● **Anhand der Angaben**
**A)** Zählen Sie alle Tätigkeiten auf, die der Text über Poppers Streichquartett op. 74 seiner Laufbahn zuschreibt.
**B)** Knüpfen Sie bitte an den Text über Poppers Streichquartett op. 74 an und schreiben Sie ihn nach seinem letzten Satz weiter.

● **Textauszug**
***
David Popper
String Quartet op. 74
Partitur und Stimmen
Fast sein ganzes Musikerleben lang hat David Popper in Streichquartetten gespielt, ist mit einigen der berühmtesten Quartette seiner Zeit in der zweiten Hälfte des 19. Jahrhunderts in vielen Ländern Europas aufgetreten – und doch hat er erst ganz am Ende seiner Laufbahn als Solist, Kammermusiker, Lehrer und Komponist ein eigenes Streichquartett geschrieben. Sein Opus 74, sein letztes größeres Werk überhaupt, sticht hervor in einem Œuvre, das fast ausnahmslos dem Violoncello, seinem Ins-
trument, gewidmet ist. Und es wirkt, als wollten die vier Sätze mit insgesamt knapp 30 Minuten Spieldauer auch nur ein wenig die sehr rar gesäten Orchesterstücke in Poppers Werkkatalog ergänzen.
Der Eingangssatz beginnt tastend und vorsichtig, der Klang ist dunkel gefärbt. David Popper ist hier sehr weit entfernt von einem majestätischen oder gar virtuosen Ansatz, vielmehr überwiegen eine dichte Struktur und die enge Verzahnung der vier Streicherstimmen. Nur sehr selten blitzen schärfere Akzente auf, und obwohl der Komponist seinen vier Kammermusikern nicht nur die unteren Lagen ihrer Instrumente zuweist, wirkt der gesamte, eher knapp gehaltene Kopfsatz bis fast in die letzten Takte hinein wie ein dunkel eingefärbter Prolog zu einem Drama.
***
● **Bereitgestellte Daten**
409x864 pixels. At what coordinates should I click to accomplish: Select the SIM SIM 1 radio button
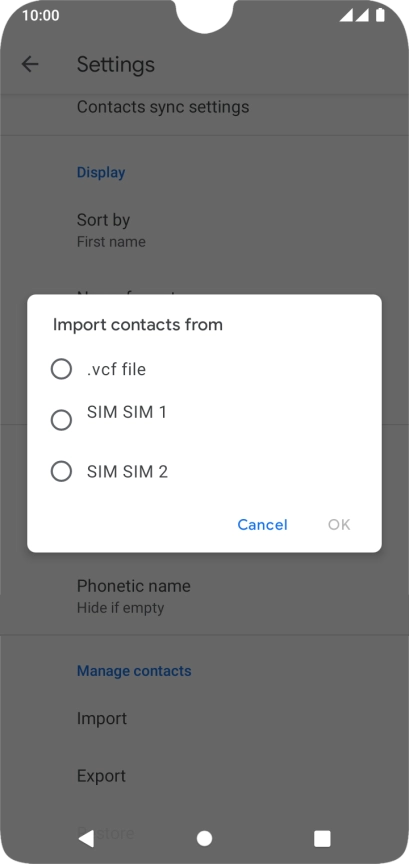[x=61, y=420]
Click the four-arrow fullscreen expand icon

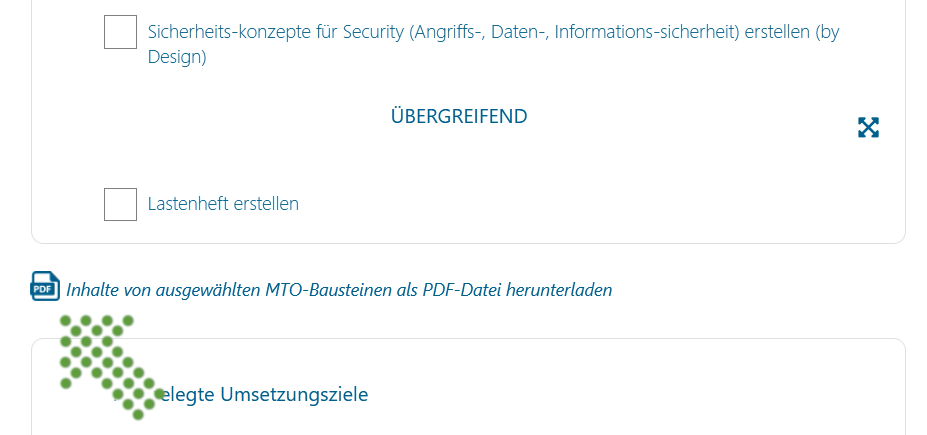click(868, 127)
***
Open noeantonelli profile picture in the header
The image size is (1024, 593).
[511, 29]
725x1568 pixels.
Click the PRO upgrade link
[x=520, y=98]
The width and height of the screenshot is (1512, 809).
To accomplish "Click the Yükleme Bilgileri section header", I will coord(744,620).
***
● **Die Lösungen**
**A)** Solist, Kammermusiker, Lehrer, Komponist

**B)**
Das relativ umfangreiche Scherzo verstärkt den Eindruck der starken Geschlossenheit der vier Stimmen, wechselt im Ausdruck aber zu einem eher serenadenhaften und leichteren Ton. Man könnte sich diesen Satz mit seinem sehr verträumten und stark zurückgenommenen Mittelteil auch durchaus von einem Streichorchester gespielt vorstellen. Die Stimmung des Scherzo-Trios aufnehmend, entwickelt das Adagio feine Gesangslinien. Aus heutiger Sicht mag man sogar etwas Nostalgisches in diesem Satz erkennen, allerdings eher in der Form eines knappen Intermezzos, das in vier Minuten Spieldauer nicht die Ambition einer großen Konzertarie entwickelt.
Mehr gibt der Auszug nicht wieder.